> **DOCUMENT PASSAGE**
..............................
# What to do about sowbugs?



## Duck Slipper (Jul 9, 2019)

I’m having a population explosion of sowbugs, pillbugs, whatever you call them. When watering I am seeing quite a few come to the top...in different plants, but scattered throughout many. Anything I can safely water with to kill them that won’t harm paphs, Phrags, phals and catts?


----------



## mrhappyrotter (Jul 9, 2019)

Pretty much any pyrethroid insecticide will work. As long as you follow the label directions, there's very little risk of harming your plants. You will need to treat multiple times, a couple weeks apart.


----------



## Stone (Jul 9, 2019)

You can also bait them with snail bait containing Metaldehyde or Methiocarb


----------



## Ray (Jul 10, 2019)

Their presence is probably an indicator that a lot of repotting needs to be done, as they usually thrive in decomposing organic matter.


----------



## Duck Slipper (Jul 10, 2019)

Ray, I have repotted most all plants, but I have been using a living moss on top of quite a few, especially the paphs. Also, reputed over a 4 week or so period...Maybe the moss is the medium they are living in?
Mr. Happy Rotter, all pyrethroids I have found are labeled for a topical spray. Any specific manufacturer you can mention. Thanks for everyone’s input


----------



## NYEric (Jul 10, 2019)

Remember when you were younger with a magnifying glass...!?!?


----------



## mrhappyrotter (Jul 11, 2019)

Duck Slipper said:


> Ray, I have repotted most all plants, but I have been using a living moss on top of quite a few, especially the paphs. Also, reputed over a 4 week or so period...Maybe the moss is the medium they are living in?
> Mr. Happy Rotter, all pyrethroids I have found are labeled for a topical spray. Any specific manufacturer you can mention. Thanks for everyone’s input



I think anything with cypermethrin or permethrin will work. I use Bengal brand Esfenvalerate. These are all pretty safe around kids and pets and haven't given me any issues with any plants. They are not systemic but then a systemic product might not be particularly useful against sow bugs. I use it for mites and scale and water it into the mix to eliminate fungus gnats.
..............................
> **WHAT THE TASK ASKS**
Transcribe the sowbug thread from "## Ray (Jul" to "decomposing organic matter.", word for word.

[Raw records]
..............................
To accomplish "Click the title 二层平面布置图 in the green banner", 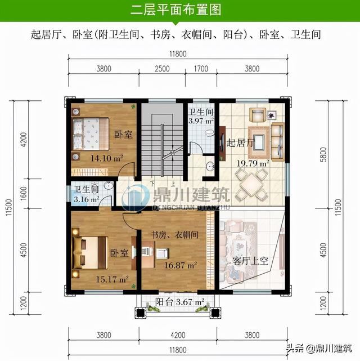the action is pos(176,10).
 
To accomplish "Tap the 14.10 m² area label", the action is pos(107,158).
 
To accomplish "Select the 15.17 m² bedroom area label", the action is pos(112,279).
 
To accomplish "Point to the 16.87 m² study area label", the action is pos(181,265).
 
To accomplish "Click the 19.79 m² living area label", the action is pos(253,163).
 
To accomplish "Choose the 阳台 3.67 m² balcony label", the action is pos(180,302).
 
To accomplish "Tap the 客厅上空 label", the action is pos(250,261).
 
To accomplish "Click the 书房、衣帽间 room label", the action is pos(174,235).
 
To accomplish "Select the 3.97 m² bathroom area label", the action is pos(201,121).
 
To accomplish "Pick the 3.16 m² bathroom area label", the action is pos(87,199).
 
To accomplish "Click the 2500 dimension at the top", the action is pos(162,69).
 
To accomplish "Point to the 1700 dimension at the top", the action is pos(201,69).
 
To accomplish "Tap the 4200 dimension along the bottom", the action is pos(178,335).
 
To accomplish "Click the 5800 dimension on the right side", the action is pos(323,154).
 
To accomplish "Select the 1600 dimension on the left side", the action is pos(24,193).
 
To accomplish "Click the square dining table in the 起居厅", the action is pos(251,185).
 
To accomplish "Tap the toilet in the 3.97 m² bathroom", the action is pos(209,133).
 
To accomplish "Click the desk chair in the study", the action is pos(163,252).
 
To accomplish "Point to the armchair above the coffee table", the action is pos(258,115).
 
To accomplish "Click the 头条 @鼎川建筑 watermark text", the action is pos(319,348).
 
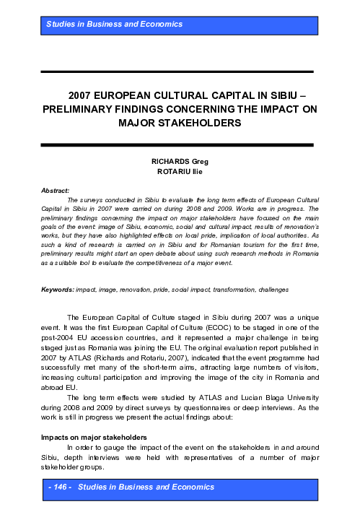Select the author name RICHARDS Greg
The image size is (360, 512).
[180, 162]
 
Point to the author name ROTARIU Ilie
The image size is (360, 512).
[180, 172]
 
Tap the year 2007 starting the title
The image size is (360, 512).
[83, 95]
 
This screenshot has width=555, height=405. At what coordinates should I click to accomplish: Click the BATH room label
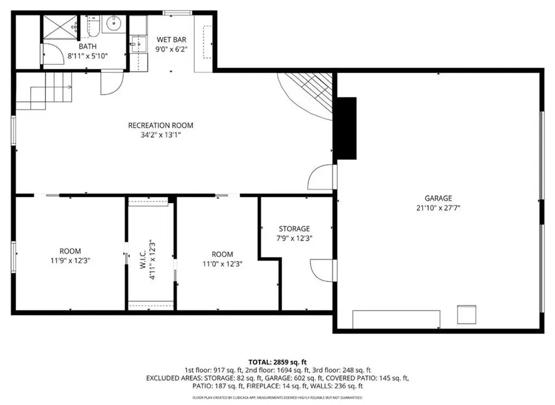coord(87,46)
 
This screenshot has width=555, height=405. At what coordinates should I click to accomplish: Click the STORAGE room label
coord(294,229)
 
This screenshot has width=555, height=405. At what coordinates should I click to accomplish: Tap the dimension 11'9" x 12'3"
coord(70,261)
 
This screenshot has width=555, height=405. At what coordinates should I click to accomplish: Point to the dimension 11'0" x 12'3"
coord(222,264)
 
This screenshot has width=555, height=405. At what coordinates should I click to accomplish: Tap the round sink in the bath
coord(113,24)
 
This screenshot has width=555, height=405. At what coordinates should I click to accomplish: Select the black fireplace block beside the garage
coord(345,128)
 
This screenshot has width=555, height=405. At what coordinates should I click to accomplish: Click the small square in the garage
coord(466,314)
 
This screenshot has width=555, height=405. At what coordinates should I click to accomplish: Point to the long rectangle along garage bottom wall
coord(396,319)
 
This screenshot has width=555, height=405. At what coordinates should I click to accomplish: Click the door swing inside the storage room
coord(321,269)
..............................
> **RESULT OF THE EXERCISE**
## Ray (Jul 10, 2019)

Their presence is probably an indicator that a lot of repotting needs to be done, as they usually thrive in decomposing organic matter.